Fig. 6. RNF213 counteracts CVB3 infection.

a HeLa cells were infected with coxsackievirus (CV) B3 at MOI 0.01. Twenty four hours prior to infection, cells were transfected with a pool of siRNAs targeting RNF213 (siRNF213) or a pool of scrambled siRNAs (siScramble) as control. Twenty four hours post infection, the intracellular viral RNA load was determined by qRT-PCR (AVG ± SEM, n = 3 independent experiments, two-tailed unpaired t-test). b From the same experiment as in a, the intracellular viral protein load was determined by immunoblotting against VP1 and the intensity of the VP1 band is shown relative to the siScramble control (left panel, AVG ± SEM, n = 4 independent experiments, one-tailed t-test).
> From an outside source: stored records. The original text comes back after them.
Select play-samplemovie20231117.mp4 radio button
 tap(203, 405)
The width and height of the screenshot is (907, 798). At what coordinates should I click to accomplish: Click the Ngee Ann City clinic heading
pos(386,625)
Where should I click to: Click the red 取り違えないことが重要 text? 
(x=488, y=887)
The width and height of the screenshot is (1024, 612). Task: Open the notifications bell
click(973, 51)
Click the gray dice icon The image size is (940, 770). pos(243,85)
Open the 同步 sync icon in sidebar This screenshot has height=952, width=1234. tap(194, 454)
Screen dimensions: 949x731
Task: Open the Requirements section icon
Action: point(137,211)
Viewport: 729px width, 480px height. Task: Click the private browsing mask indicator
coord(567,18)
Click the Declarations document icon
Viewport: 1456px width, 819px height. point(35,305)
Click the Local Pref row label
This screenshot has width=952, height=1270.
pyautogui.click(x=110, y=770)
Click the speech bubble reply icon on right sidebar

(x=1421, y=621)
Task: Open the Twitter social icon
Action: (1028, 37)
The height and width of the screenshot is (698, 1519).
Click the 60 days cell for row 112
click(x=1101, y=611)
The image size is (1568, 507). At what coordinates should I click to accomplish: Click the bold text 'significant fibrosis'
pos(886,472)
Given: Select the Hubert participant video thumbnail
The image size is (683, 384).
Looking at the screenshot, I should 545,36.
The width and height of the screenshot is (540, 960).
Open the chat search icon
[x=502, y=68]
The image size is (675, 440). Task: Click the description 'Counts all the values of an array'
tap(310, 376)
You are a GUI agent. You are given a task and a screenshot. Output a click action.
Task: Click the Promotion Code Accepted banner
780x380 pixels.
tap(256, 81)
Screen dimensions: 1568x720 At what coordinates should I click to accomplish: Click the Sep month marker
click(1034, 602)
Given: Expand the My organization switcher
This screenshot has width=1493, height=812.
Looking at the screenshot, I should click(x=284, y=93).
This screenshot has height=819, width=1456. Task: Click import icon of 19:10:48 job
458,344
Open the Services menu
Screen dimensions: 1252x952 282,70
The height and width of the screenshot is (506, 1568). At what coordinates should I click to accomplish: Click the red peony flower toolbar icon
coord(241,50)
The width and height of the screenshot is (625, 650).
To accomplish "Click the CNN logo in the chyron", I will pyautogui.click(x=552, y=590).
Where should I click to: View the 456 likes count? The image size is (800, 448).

A representative immunoblot for the quantification of VP1 is shown (right panel). c From the same experiment as in a, the viral titer was determined by counting PFUs after serial dilution (representative result from a single experiment, AVG ± SEM, n = 3 technical replicates, two-tailed unpaired t-test). Knockdown of RNF213 leads to a significant increase in CVB3 infection. In a–c asterisks indicate p values with *p < 0.05, **p < 0.01. Source data are provided as a Source Data file.